I'm not sure that I can safely force removal of libgmp-4.3.1, so any suggestions on how I go about resolving the issue so that I may install openoffice?


----------



## cjhmdm (Jun 23, 2010)

Forgot to add: FreeBSD system-x.localhost 8.0-RELEASE-p3 FreeBSD 8.0-RELEASE-p3 #0: Tue May 25 20:54:11 UTC 2010     root@amd64-builder.daemonology.net:/usr/obj/usr/src/sys/GENERIC  amd64


----------



## OH (Jun 23, 2010)

cjhmdm said:
			
		

> I'm not sure that I can safely force removal of libgmp-4.3.1



Yes you can.
Check out the note in ports/UPDATING for 20100419


----------



## mechanic (Aug 21, 2010)

Make sure you have plenty of sandwiches to eat whilst the openoffice compilation trundles along hour after hour, but stay with the machine as lots of questions pop up.

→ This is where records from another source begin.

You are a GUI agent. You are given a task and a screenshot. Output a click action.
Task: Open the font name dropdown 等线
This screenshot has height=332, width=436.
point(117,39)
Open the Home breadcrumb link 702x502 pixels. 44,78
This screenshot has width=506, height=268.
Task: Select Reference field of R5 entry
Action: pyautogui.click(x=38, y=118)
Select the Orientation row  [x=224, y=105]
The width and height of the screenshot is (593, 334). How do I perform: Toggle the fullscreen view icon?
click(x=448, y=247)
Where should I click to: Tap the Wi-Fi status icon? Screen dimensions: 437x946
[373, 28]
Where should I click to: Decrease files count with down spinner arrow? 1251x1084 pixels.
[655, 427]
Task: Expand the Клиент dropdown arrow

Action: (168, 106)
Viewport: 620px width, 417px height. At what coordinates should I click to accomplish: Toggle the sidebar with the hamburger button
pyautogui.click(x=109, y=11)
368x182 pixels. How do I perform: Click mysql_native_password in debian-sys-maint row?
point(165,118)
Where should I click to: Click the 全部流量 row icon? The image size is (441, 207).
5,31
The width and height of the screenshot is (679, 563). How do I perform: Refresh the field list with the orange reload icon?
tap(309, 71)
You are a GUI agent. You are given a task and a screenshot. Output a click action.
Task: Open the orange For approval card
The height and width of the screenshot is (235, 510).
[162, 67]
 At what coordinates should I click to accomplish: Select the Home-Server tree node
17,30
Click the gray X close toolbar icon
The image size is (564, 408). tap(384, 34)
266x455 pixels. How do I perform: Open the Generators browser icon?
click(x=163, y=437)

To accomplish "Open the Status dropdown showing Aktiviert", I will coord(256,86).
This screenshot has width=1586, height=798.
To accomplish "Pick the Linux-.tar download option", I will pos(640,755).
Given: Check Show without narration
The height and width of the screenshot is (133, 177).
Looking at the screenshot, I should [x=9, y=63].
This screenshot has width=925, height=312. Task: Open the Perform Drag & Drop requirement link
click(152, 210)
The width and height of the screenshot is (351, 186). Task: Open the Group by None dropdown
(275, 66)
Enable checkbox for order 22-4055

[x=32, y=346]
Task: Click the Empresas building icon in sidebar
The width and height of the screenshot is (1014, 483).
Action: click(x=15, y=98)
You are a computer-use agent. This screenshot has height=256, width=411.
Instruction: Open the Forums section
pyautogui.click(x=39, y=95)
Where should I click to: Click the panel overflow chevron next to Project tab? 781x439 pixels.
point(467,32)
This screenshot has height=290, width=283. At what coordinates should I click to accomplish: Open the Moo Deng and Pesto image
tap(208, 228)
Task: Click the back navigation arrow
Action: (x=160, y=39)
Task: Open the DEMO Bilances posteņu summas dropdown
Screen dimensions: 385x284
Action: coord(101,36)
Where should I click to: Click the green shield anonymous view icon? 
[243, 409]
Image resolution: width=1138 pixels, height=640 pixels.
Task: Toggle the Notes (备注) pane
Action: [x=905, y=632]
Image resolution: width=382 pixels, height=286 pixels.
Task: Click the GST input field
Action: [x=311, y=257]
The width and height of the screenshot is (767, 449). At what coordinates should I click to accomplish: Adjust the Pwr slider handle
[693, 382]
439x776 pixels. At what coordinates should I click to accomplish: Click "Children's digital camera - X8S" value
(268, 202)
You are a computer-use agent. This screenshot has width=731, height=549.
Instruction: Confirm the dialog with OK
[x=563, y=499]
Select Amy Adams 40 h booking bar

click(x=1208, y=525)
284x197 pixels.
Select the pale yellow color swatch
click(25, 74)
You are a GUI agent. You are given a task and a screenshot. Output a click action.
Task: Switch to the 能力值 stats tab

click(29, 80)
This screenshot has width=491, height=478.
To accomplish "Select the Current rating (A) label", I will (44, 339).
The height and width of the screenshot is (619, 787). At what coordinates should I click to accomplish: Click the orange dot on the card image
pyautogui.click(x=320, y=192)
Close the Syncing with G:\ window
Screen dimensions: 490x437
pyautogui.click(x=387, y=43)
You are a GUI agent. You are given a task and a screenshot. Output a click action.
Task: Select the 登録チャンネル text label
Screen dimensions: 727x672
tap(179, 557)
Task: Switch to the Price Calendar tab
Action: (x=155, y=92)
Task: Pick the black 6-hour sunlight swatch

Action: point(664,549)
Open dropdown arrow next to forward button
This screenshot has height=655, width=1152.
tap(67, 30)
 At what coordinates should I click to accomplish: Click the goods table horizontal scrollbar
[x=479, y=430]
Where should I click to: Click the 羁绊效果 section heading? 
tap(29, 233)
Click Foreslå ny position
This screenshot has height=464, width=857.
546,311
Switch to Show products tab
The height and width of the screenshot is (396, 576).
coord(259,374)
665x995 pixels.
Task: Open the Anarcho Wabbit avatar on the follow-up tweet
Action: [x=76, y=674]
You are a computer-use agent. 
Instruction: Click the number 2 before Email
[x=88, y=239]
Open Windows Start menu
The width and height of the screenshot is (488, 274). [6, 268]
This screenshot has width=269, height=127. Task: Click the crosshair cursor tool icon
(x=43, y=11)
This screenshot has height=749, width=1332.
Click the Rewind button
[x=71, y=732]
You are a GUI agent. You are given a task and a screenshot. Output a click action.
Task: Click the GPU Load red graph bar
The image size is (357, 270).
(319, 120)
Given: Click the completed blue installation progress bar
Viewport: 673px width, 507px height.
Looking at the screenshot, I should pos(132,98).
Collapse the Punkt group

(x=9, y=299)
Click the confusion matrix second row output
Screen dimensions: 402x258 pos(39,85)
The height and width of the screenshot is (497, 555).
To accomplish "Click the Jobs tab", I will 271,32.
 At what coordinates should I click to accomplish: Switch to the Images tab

And they even like to keep users involved in the process, you get to download files and agree to licenses from time to time as you go along. They even get you to join in by registering on the Oracle/Sun download site! What's with these license agreements by the way, whatever happened to opensource???


----------



## pkubaj (Aug 22, 2010)

mechanic said:
			
		

> Make sure you have plenty of sandwiches to eat whilst the openoffice compilation trundles along hour after hour, but stay with the machine as lots of questions pop up. And they even like to keep users involved in the process, you get to download files and agree to licenses from time to time as you go along. They even get you to join in by registering on the Oracle/Sun download site! What's with these license agreements by the way, whatever happened to opensource???



What?:stud There are questions at the very beginning if you didn't install jdk16. Other than that, there are no interruptions during compilation.


----------



## adamk (Aug 23, 2010)

And what's even the point of bumping a thread from two months ago without actually contributing anything to the discussion?

Adam


----------



## mechanic (Aug 23, 2010)

Fairly useful to  warn anyone contemplating installing OO from ports what they are in for, I'd have thought - two months isn't a long time Adam! Maybe the questions come during the first of many hours, to be honest I almost lost the will to live it took so long. And all this logging into Oracle sites to download stuff - why not include it all on the F-BSD servers somewhere, isn't it open source (apparently not)?


----------